== Problems ==
1. From the Tim Sims biography, please extract the passage from "- Born: Timothy" to "The Second City.", copying it word for word.
2. Continue the Tim Sims biography from where it ends.

- Born: Timothy Sims 1962 Canada
- Died: February 2, 1995 (aged 32–33) Toronto, Ontario, Canada
- Occupations: Actor, comedian
- Years active: 1983–1995

= Tim Sims =

Canadian actor and comedian (1962–1995)

Tim Sims (1962 – February 2, 1995) was a Canadian actor and comedian.

He is known for his roles as Jack the Cave Man on The Red Green Show and as Circle Researcher Rory Tate in a series of Reese's Peanut Butter Cup commercials in the 1990s. He also performed sketch comedy with The Second City.

Sims died at the age of 33 from AIDS-related causes. The Tim Sims Encouragement Fund Award and Tim Sims Playhouse, a Toronto venue used by The Second City, are both named in his honour.

== Provided data ==
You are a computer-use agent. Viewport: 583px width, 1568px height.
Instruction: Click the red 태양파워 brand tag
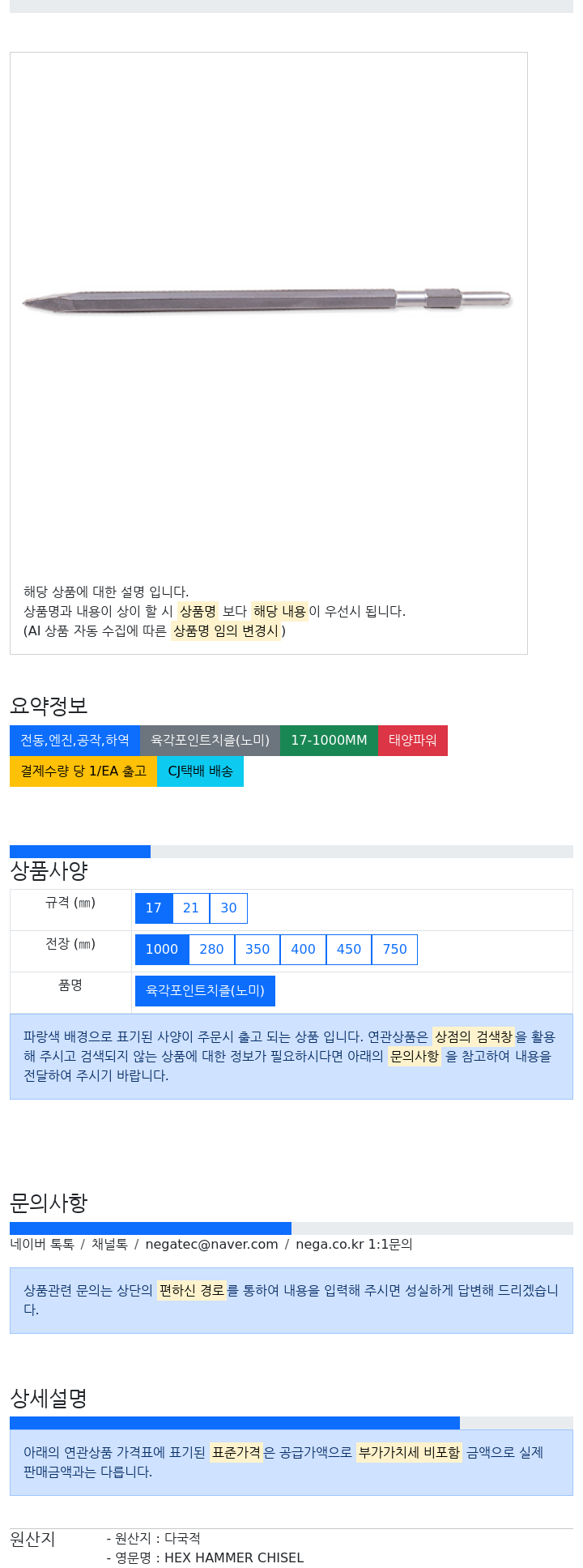point(413,741)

== Answers to the exercise ==
1.
- Born: Timothy Sims 1962 Canada
- Died: February 2, 1995 (aged 32–33) Toronto, Ontario, Canada
- Occupations: Actor, comedian
- Years active: 1983–1995

= Tim Sims =

Canadian actor and comedian (1962–1995)

Tim Sims (1962 – February 2, 1995) was a Canadian actor and comedian.

He is known for his roles as Jack the Cave Man on The Red Green Show and as Circle Researcher Rory Tate in a series of Reese's Peanut Butter Cup commercials in the 1990s. He also performed sketch comedy with The Second City.

2.
==Tim Sims Encouragement Fund Award==
The Tim Sims Encouragement Fund Award is an annual award given to Canada's "most promising new comedy act". It was established by Sims' widow, comic actor Lindsay Leese. From 1996 to 2015, the Award is given annually as part of the Cream of Comedy showcase at The Second City, which features performances by that year's five finalists and which was televised by The Comedy Network until the final few years. In 2015, the 20th and final Cream of Comedy showcase (CoC20) took place at Toronto's Second City, featuring performances by many previous winners and nominees.

Since 2016 two Tim Sims Awards have been given out annually, one to a Second City Training Centre Conservatory Program Graduate, and another to a student of the Comedy Writing and Performance Program at Humber College.

===Winners===
====1996-2015====
- 1996 - Jason Thompson: "Horror Clown"
- 1997 - Fast & Dirty (Gord Oxley & Rob Hawke)
- 1998 - Gavin Crawford
- 1999 - Fraser Young
- 2000 - Laurie Elliot
- 2001 - Levi MacDougall
- 2002* - Brad Hart & Tim Polley
- 2003 - Ron Sparks
- 2004 - Katie Crown
- 2005 - Jeff McEnery
- 2006 - Nathan Fielder
- 2007 - Nathan Macintosh
- 2008 - 7 Minutes in Heaven (Josh Saltzman & Laura Cilevitz)
- 2009 - Calvin Storoschuk
- 2010 - Mike Rita
- 2011 - British Teeth (Filip Jeremic & Allana Reoch)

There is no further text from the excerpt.